MITx 6.002x – week 3: So what exactly is an “expo dweeb”?

It’s just before 11am on Saturday morning and I’m already through week 3 of the course, having successfully completed the homework assignments and the lab. I’m not sure if it’s because I’m now getting into the swing of the material, or because the course has moved onto digital logic and devices like transistors and diodes that I’m comfortable with, but it seems to have become considerably easier going this week. I certainly find it easier to conceptualize these things than simply chasing mathematical formulae around circuits consisting just of voltage and current sources, that’s for sure.

I’m not sure that I really understand why the hypothetical non-linear device that we were introduced to was called an “expo dweeb”. Perhaps it’s a cultural or age thing, but I just didn’t understand why it was called that. To my ears, “expo dweeb” sounds more like an insult than a name for a device. If someone can explain to me why it’s appropriate and/or funny, perhaps you could leave me a note in the comments!

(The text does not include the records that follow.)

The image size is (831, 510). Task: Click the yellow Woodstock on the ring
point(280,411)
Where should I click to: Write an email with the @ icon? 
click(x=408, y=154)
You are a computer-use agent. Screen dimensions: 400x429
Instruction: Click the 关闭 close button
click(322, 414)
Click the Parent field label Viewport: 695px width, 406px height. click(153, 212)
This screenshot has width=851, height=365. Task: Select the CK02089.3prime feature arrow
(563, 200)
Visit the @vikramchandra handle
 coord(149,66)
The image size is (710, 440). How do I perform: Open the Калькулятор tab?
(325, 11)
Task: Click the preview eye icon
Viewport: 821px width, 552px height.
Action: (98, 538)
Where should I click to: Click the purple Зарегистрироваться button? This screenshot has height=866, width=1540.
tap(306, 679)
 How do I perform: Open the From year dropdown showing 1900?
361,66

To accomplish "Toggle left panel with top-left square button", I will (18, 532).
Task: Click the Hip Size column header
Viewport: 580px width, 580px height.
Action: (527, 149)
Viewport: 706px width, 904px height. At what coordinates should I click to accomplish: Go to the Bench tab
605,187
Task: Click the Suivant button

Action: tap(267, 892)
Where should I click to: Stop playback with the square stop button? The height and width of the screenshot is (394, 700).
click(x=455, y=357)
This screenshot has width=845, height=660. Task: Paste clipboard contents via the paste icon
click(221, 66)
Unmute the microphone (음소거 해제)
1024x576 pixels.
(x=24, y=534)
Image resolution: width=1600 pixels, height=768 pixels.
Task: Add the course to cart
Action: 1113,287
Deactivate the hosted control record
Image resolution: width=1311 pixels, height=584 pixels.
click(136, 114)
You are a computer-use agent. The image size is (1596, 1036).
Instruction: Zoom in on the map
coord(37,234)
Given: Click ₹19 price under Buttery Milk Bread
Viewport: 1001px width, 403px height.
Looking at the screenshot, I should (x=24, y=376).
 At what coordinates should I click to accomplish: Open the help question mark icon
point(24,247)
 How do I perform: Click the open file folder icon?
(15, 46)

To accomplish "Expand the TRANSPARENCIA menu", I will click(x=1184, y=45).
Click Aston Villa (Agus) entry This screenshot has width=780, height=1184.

Overall, the lecture sequence did rather drag in places this week and could certainly have used a little judicious editing to remove 20 or 30 minutes of spoken material which really didn’t add anything to its presentation. However, the video demonstration of how linking a non-linear to a linear circuit creates distortion by playing a Britney Spears track through it was certainly amusing. I’m of the opinion that the distortion probably made her sound better, rather than worse …

Onto week 4 I go – incremental circuit analysis, dependent sources and amplifiers are up next.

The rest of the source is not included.